§ **GIVEN EXERCISE**: Quote the lines word for word, from the first one through the line containing "Provides [669, 695]", both ends included. Omit the pictures from your answer.

── LISTING

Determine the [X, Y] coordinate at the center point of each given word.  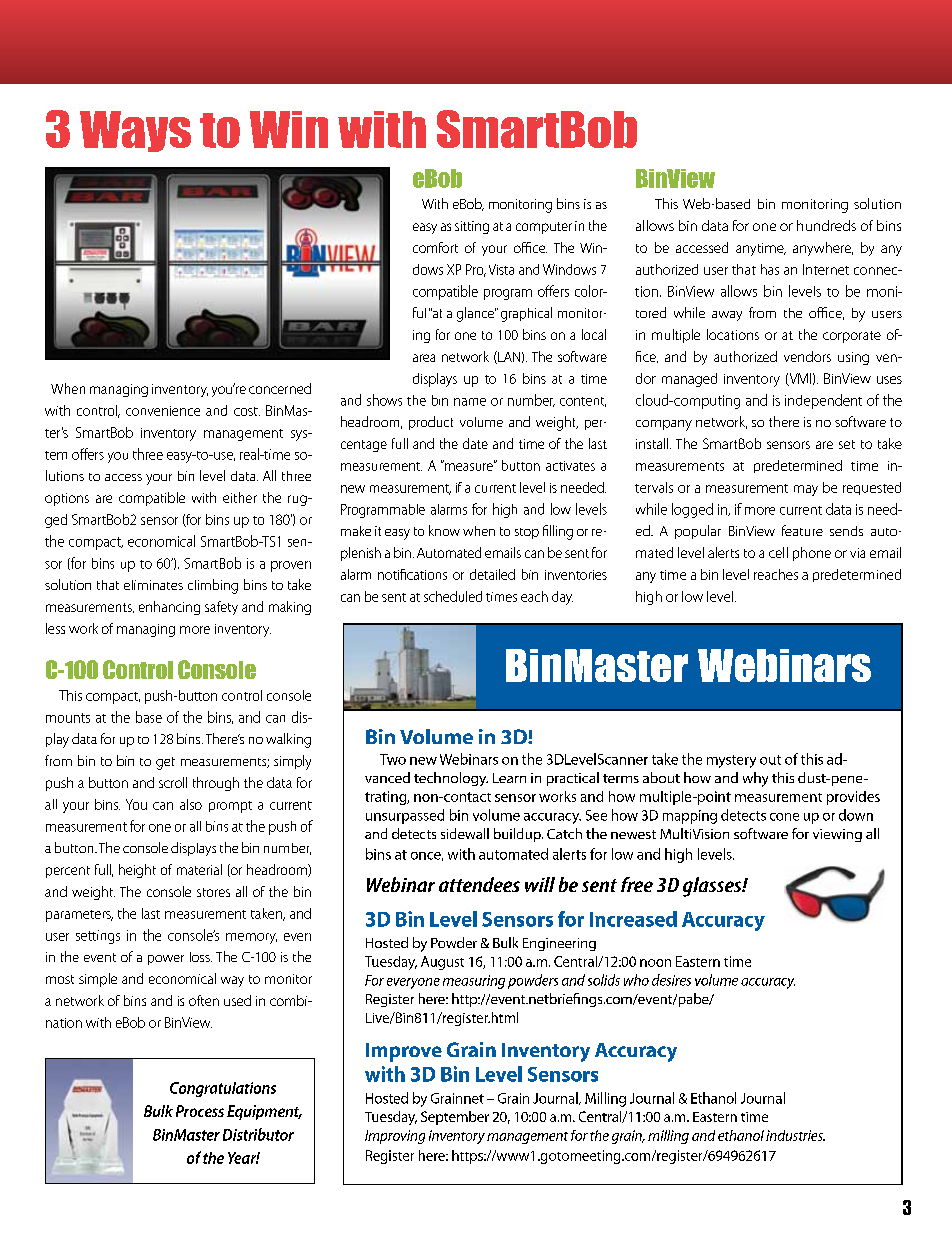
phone [812, 554]
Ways [135, 131]
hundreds [826, 225]
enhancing [169, 608]
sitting [472, 227]
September [455, 1118]
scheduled [453, 596]
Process [200, 1111]
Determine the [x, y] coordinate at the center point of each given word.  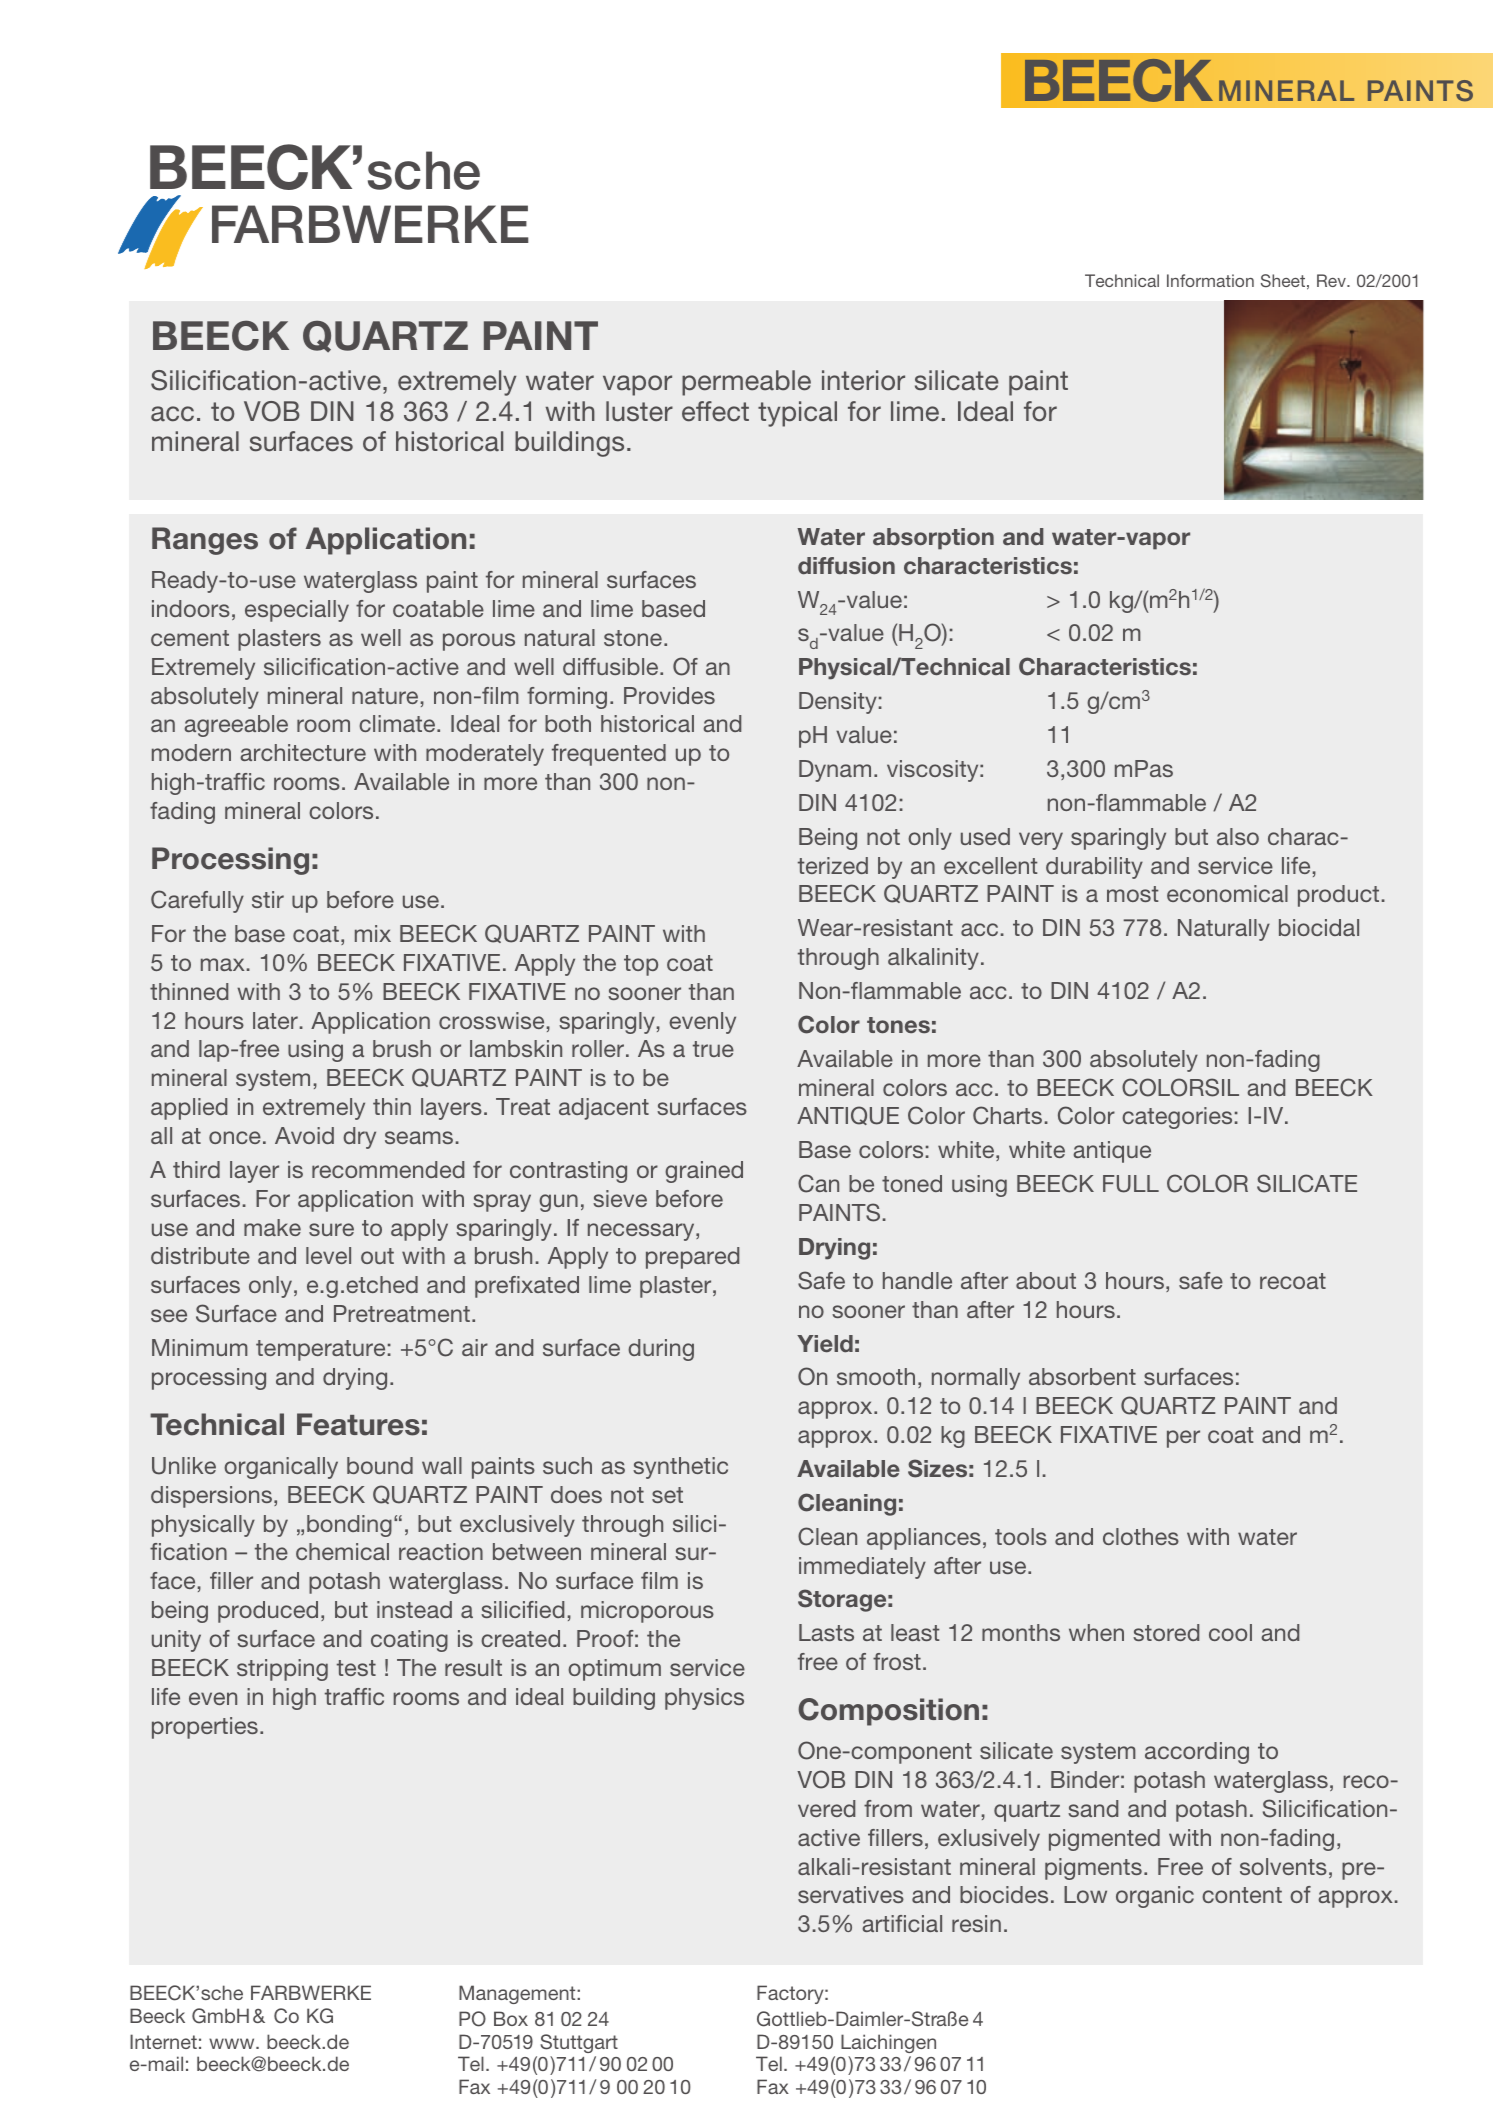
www [233, 2043]
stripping [282, 1670]
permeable [746, 383]
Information [1210, 280]
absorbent [1082, 1376]
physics [704, 1699]
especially [297, 611]
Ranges [205, 541]
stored [1166, 1632]
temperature [320, 1350]
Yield [825, 1344]
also [1238, 836]
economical [1227, 893]
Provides [669, 695]
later [275, 1020]
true [713, 1049]
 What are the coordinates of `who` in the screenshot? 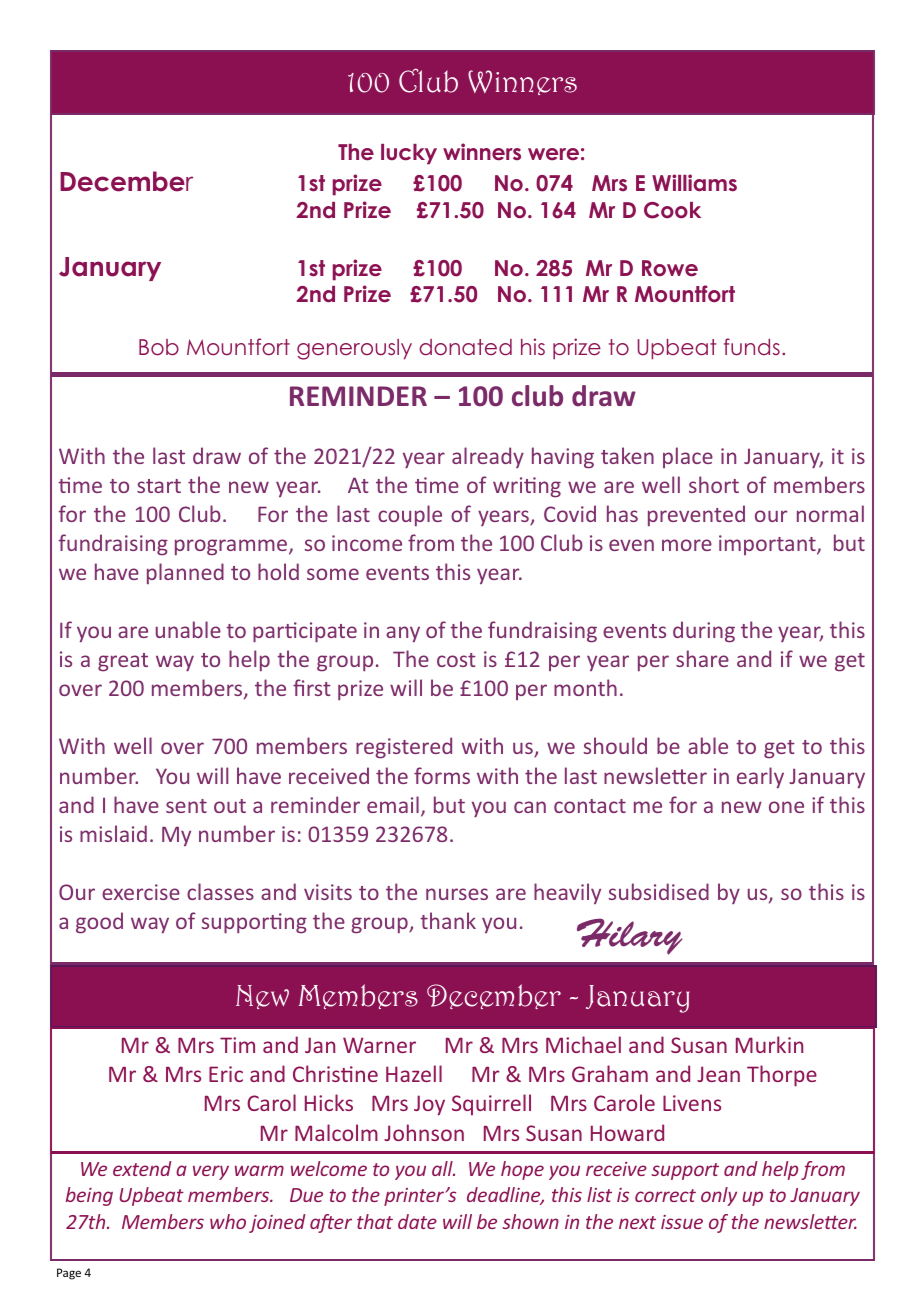 It's located at (228, 1221).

────

§ **PROBLEM SOLUTION**:
Determine the [X, Y] coordinate at the center point of each given word.  
phone [812, 554]
Ways [135, 131]
hundreds [826, 225]
enhancing [169, 608]
sitting [472, 227]
September [455, 1118]
scheduled [453, 596]
Process [200, 1111]
Determine the [x, y] coordinate at the center point of each given word.  
www [233, 2043]
stripping [282, 1670]
permeable [746, 383]
Information [1210, 280]
absorbent [1082, 1376]
physics [704, 1699]
especially [297, 611]
Ranges [205, 541]
stored [1166, 1632]
temperature [320, 1350]
Yield [825, 1344]
also [1238, 836]
economical [1227, 893]
Provides [669, 695]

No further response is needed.